ASSIGNED TASK
In the listing below, find each line that holds the string "Twitter" and copy it.

RAW DATA
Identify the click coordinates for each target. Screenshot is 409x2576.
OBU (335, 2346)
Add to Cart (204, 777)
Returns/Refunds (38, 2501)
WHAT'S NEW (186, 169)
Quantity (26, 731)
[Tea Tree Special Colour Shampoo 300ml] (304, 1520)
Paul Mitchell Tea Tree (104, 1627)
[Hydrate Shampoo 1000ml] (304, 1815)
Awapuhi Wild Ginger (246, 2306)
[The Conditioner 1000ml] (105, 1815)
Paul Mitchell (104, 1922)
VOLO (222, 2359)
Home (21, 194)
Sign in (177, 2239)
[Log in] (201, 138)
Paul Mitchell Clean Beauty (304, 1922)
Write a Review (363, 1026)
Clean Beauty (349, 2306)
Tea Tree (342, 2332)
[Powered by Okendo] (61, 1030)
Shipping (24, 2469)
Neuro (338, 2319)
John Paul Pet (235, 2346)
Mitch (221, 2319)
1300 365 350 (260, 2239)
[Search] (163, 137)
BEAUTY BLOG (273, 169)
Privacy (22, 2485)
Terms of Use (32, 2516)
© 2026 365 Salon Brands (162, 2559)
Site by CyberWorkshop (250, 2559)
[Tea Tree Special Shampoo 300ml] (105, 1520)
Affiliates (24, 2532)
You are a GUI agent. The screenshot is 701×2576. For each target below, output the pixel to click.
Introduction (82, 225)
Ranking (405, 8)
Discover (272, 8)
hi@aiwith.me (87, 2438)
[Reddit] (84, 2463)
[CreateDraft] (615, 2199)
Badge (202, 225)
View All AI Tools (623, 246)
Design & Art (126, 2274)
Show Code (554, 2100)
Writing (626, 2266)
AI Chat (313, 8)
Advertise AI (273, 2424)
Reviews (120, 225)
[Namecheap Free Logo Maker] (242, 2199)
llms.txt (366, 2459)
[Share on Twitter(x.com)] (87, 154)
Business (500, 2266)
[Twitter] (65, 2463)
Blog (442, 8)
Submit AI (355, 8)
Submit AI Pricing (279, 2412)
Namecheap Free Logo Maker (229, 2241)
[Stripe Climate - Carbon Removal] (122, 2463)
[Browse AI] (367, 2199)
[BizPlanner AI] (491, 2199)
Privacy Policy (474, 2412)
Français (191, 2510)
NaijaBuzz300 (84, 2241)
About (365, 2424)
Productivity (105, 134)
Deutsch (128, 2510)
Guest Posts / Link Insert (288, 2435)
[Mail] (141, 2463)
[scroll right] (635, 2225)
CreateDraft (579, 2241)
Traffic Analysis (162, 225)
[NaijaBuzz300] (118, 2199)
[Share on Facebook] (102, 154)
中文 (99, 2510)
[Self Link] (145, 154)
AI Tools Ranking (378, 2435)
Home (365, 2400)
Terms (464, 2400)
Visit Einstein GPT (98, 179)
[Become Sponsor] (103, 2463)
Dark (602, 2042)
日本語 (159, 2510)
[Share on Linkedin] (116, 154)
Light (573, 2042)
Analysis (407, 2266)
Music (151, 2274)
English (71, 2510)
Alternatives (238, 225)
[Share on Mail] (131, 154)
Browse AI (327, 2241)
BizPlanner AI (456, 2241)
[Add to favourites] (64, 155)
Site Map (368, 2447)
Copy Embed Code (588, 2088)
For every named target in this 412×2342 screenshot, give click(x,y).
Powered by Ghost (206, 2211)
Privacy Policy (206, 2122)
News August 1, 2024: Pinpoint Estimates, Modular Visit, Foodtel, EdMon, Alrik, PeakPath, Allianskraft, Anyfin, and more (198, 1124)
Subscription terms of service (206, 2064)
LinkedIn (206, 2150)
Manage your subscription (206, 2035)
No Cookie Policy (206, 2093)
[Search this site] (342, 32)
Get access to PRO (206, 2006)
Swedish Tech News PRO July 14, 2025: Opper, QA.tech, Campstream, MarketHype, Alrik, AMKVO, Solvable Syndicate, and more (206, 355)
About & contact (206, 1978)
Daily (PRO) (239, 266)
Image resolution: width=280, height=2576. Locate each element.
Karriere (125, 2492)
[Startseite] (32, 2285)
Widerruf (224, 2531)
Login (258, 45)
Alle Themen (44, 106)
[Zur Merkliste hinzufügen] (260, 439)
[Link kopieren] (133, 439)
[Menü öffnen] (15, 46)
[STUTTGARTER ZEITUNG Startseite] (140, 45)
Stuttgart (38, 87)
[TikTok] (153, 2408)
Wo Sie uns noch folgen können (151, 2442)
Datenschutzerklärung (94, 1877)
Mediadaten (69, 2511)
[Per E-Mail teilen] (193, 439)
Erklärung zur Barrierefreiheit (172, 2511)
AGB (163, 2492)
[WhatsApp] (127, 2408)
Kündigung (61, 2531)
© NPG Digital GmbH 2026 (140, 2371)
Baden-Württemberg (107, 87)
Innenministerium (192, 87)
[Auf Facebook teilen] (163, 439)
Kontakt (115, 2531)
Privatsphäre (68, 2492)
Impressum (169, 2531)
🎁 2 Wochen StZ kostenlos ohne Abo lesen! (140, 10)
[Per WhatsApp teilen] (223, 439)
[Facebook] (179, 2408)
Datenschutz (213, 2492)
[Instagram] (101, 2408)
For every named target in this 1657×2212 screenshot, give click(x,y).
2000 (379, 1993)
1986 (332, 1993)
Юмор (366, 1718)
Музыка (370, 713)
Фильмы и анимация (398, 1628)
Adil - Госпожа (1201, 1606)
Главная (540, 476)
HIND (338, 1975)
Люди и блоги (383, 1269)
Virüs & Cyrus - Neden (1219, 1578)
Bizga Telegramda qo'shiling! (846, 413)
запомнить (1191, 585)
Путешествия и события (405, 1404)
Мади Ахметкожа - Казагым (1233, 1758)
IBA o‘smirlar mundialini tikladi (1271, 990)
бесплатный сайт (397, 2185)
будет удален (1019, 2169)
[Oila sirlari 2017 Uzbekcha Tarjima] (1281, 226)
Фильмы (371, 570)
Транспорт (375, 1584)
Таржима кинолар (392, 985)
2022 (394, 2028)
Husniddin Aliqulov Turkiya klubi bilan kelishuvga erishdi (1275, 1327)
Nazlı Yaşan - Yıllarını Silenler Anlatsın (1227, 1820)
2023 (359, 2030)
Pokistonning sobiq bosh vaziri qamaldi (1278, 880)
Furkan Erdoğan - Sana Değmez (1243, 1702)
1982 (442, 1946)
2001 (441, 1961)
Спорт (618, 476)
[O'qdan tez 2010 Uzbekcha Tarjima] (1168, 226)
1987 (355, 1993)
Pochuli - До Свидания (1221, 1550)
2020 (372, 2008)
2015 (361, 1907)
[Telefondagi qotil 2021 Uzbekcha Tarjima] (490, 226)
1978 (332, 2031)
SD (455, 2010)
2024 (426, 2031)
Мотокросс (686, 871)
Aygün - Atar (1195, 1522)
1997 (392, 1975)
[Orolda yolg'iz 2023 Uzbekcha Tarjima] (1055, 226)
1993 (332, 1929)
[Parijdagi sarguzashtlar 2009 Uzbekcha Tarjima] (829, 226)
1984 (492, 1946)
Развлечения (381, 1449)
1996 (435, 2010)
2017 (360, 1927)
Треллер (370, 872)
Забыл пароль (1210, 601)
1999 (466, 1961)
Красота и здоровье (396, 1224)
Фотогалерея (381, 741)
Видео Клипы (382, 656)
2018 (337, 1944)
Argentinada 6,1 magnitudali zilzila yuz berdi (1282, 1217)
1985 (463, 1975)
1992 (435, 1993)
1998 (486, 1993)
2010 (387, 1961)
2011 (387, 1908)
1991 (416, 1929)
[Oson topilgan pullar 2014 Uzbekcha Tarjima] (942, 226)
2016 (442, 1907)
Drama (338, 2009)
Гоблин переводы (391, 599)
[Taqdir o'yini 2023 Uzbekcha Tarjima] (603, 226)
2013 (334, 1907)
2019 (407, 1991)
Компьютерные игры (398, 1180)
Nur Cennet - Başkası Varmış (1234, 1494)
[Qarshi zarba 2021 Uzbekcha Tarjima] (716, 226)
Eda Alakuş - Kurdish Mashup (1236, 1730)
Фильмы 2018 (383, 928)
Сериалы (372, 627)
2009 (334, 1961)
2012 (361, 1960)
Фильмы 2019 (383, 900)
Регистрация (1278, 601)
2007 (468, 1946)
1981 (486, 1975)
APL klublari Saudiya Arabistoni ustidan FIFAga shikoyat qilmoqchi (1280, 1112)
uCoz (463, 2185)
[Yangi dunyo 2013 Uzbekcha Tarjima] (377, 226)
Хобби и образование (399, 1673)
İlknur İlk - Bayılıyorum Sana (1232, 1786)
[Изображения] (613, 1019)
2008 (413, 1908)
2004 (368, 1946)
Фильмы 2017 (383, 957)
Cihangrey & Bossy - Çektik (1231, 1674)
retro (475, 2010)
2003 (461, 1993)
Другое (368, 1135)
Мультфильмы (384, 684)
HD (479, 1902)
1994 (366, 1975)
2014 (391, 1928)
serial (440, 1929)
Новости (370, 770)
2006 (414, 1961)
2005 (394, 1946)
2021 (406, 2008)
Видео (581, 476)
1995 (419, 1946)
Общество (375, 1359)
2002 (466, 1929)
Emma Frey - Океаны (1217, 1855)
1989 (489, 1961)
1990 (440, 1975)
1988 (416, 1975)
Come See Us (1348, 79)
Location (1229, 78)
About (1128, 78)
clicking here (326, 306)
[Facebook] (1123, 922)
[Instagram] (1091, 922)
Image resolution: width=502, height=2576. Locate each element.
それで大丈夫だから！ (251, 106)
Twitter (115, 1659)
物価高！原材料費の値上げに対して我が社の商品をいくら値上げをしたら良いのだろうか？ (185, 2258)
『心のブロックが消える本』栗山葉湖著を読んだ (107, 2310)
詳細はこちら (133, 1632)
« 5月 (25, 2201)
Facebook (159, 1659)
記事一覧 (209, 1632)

SOLUTION
[Share on Twitter(x.com)] (87, 154)
[Twitter] (65, 2463)
Twitter (115, 1659)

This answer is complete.